____ DATA EXTRACTS

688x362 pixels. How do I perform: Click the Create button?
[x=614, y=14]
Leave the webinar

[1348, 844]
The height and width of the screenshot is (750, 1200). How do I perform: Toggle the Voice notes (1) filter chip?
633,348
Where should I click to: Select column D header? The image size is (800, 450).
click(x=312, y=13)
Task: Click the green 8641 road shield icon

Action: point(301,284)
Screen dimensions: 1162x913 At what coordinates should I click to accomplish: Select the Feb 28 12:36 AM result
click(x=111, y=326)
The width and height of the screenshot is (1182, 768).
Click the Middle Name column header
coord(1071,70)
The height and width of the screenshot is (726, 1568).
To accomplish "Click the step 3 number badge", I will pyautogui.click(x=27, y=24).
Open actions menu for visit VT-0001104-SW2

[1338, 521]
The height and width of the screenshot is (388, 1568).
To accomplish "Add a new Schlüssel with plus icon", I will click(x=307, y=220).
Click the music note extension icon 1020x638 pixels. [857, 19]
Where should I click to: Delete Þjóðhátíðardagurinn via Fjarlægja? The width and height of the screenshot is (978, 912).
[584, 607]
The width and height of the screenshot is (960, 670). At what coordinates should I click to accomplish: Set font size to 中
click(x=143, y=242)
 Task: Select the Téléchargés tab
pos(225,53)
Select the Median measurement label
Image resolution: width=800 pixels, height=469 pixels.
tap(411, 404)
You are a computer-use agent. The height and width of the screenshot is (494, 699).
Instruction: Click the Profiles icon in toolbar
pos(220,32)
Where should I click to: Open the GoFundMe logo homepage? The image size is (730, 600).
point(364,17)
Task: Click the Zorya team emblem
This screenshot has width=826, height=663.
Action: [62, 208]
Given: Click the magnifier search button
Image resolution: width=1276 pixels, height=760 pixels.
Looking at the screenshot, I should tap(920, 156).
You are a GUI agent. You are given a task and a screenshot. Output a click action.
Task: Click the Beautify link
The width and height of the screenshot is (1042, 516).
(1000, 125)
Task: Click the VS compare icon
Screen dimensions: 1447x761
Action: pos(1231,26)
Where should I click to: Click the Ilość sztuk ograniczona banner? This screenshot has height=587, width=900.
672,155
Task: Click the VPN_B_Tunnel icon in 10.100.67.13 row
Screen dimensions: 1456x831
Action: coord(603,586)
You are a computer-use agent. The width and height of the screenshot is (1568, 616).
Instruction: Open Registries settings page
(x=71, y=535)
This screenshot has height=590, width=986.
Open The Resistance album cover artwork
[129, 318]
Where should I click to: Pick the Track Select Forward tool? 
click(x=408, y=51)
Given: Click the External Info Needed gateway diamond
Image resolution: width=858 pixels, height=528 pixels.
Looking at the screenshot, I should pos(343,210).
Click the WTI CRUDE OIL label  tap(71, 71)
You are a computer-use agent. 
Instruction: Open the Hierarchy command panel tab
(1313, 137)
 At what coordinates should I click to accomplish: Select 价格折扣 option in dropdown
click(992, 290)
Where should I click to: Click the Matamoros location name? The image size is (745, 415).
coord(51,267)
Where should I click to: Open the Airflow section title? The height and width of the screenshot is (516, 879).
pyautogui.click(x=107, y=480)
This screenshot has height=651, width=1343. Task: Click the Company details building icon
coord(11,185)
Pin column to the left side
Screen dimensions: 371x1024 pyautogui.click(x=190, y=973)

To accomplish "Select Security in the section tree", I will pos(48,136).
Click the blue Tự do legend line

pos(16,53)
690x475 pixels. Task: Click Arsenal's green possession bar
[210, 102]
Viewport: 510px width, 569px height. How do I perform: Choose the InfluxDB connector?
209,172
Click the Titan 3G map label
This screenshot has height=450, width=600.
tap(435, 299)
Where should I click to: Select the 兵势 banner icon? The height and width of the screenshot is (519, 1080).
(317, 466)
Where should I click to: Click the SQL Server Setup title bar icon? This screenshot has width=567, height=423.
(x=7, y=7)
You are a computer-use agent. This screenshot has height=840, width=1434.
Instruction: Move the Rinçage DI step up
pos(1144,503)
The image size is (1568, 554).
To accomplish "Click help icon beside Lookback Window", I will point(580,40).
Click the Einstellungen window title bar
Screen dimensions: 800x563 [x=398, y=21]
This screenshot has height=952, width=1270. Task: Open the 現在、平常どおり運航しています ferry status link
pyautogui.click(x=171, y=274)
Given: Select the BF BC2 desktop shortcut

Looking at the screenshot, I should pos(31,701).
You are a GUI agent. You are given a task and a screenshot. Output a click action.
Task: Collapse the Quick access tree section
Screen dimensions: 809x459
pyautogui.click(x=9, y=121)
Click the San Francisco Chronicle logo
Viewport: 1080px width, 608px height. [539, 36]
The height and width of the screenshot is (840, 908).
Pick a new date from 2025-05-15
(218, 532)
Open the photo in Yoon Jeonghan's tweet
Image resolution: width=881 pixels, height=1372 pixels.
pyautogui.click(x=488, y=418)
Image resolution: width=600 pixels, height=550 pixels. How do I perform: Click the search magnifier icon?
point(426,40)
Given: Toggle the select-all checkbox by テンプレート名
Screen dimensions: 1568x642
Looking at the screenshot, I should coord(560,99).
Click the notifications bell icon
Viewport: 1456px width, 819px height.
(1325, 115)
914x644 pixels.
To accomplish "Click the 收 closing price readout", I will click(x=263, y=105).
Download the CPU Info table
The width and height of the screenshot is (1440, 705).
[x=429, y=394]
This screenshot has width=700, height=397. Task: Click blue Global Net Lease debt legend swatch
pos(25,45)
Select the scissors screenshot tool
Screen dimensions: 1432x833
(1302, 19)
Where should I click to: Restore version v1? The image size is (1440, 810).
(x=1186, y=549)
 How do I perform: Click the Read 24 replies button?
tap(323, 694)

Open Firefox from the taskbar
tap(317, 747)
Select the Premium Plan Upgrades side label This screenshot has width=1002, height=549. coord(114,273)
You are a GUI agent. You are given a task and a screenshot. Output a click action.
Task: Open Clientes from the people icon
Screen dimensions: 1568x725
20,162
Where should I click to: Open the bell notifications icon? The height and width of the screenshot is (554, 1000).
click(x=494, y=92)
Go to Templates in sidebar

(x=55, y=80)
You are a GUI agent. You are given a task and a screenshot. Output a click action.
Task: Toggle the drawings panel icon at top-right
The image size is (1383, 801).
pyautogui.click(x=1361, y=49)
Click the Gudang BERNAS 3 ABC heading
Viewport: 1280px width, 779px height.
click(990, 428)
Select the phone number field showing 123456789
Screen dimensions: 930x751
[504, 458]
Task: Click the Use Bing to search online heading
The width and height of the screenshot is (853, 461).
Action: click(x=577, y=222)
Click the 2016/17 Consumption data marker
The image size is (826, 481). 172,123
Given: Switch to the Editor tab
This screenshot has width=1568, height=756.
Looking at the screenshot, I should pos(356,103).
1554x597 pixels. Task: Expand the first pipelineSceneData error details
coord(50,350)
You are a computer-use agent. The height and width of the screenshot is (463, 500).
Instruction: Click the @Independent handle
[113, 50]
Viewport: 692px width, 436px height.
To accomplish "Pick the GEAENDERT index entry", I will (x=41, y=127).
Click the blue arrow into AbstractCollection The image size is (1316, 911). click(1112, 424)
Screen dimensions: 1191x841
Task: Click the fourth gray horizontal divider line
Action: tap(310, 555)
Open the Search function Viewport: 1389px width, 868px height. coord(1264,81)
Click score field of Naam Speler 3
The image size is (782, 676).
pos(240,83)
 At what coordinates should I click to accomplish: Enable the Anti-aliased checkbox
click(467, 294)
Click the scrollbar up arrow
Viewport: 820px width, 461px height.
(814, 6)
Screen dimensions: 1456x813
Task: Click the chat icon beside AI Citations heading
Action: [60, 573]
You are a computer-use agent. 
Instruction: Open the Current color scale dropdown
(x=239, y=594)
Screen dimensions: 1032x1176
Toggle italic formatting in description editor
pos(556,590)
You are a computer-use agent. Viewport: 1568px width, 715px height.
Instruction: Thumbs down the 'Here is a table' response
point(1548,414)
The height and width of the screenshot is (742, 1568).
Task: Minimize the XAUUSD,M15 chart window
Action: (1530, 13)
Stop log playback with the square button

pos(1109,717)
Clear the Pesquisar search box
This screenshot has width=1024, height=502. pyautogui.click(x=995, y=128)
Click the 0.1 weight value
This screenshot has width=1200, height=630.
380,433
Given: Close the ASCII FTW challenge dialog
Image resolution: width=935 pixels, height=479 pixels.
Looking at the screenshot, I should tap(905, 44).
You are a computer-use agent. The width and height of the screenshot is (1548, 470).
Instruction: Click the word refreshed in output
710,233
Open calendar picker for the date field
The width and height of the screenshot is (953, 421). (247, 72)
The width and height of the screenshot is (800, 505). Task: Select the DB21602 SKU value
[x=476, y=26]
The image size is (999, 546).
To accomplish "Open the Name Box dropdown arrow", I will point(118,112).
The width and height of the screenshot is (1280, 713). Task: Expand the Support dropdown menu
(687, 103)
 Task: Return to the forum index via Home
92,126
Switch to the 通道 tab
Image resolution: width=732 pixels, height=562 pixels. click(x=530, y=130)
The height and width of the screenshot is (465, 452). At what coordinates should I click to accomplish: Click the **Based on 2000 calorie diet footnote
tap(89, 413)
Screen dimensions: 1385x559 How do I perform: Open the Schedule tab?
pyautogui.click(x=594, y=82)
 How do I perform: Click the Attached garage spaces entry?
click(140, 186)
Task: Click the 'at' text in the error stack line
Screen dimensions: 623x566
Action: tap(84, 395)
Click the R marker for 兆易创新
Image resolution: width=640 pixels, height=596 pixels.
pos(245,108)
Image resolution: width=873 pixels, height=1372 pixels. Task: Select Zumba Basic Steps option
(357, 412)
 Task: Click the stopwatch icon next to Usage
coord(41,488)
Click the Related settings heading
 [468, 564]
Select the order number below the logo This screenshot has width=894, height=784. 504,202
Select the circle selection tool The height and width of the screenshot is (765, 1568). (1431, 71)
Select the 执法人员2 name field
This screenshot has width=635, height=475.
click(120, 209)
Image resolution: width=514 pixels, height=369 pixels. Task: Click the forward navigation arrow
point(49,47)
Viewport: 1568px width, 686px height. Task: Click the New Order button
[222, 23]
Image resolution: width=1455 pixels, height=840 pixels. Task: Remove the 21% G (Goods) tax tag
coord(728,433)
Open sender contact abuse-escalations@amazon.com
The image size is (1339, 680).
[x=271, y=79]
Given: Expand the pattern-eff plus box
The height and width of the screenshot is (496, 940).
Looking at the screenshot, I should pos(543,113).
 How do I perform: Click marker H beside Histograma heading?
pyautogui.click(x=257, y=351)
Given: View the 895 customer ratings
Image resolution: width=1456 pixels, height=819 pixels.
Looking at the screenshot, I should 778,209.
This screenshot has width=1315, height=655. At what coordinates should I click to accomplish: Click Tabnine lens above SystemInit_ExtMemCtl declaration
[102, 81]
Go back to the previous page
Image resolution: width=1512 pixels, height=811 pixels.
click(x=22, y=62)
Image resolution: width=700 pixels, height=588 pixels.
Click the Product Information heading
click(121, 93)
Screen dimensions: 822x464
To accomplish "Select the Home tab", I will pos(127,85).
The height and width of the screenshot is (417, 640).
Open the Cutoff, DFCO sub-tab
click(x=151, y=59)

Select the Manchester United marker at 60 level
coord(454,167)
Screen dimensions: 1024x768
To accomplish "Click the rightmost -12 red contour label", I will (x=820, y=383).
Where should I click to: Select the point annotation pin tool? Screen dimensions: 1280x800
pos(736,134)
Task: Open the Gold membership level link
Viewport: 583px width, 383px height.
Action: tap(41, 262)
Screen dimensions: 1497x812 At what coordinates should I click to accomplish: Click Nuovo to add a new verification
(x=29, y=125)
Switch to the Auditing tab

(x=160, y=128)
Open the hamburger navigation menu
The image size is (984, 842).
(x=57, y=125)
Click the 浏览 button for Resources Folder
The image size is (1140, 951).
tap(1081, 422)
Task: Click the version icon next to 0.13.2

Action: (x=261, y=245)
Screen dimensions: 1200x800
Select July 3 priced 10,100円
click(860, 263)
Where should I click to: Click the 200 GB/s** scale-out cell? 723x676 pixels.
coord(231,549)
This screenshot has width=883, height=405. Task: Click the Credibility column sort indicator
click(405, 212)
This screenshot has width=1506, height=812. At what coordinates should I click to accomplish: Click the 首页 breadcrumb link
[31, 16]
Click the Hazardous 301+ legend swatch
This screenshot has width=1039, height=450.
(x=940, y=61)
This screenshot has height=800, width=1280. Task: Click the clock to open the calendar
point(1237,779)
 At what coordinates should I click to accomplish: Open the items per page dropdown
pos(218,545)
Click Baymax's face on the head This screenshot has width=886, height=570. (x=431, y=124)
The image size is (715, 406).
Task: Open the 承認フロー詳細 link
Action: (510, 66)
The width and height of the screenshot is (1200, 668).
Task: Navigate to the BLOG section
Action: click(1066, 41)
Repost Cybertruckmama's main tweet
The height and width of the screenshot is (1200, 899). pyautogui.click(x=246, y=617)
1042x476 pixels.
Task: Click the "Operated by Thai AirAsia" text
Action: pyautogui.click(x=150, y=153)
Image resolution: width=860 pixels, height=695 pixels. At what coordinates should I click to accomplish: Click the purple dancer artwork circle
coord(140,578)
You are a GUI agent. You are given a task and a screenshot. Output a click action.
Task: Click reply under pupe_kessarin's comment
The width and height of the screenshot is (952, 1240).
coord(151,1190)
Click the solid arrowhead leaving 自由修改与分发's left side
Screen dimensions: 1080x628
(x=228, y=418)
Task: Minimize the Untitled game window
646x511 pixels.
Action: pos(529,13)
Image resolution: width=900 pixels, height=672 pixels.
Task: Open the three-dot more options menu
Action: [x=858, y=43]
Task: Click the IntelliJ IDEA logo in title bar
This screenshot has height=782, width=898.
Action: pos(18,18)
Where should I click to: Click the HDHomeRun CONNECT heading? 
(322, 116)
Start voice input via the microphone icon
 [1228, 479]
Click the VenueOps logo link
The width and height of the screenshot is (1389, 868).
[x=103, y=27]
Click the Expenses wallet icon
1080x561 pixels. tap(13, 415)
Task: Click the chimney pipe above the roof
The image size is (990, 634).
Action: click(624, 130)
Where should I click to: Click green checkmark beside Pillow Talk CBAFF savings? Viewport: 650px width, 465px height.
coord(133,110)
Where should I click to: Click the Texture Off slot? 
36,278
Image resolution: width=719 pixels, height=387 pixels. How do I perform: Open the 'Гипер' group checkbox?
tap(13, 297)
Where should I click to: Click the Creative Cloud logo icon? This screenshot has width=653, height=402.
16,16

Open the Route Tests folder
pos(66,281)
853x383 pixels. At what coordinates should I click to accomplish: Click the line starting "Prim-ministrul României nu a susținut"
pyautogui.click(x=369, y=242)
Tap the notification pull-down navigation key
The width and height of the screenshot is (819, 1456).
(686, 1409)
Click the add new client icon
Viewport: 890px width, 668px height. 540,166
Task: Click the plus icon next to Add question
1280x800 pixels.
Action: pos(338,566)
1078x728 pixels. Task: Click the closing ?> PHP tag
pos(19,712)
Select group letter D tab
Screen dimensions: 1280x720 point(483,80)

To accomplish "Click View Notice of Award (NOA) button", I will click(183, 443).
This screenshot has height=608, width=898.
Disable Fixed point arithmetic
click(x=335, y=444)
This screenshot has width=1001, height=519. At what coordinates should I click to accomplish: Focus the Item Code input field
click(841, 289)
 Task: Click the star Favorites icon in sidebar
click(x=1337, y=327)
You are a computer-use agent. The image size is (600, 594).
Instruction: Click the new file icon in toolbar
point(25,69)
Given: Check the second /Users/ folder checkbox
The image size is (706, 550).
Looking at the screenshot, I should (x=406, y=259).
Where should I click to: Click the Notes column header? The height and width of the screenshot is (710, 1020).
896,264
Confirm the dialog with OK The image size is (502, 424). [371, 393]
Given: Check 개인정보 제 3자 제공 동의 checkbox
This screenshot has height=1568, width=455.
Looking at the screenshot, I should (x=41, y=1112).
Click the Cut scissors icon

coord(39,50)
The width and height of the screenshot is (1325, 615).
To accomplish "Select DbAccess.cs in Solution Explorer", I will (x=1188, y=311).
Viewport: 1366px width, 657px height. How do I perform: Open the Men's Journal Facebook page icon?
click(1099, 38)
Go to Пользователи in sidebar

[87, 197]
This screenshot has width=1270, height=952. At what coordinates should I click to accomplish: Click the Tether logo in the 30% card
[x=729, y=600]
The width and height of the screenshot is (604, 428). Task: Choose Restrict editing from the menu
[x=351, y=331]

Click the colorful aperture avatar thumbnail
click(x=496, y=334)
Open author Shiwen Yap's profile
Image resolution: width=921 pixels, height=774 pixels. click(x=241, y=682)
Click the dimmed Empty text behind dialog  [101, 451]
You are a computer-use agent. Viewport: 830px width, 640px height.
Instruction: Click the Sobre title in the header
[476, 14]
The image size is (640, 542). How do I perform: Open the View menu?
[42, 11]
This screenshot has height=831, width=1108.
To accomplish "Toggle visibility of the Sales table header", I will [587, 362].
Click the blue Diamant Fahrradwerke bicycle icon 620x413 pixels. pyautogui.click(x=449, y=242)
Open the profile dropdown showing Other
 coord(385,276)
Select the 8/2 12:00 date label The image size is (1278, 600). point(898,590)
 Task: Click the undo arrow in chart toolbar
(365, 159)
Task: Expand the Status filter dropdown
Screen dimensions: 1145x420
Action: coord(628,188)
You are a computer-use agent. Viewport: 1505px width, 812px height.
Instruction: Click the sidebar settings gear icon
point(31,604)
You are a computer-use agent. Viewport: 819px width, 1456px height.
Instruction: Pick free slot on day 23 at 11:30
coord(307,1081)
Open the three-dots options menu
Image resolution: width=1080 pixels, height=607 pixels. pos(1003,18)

________

**ASSIGNMENT:**
In the data above, how many lines carry the string "computer"? Only the number should be given.

**YOUR SOLUTION:**
12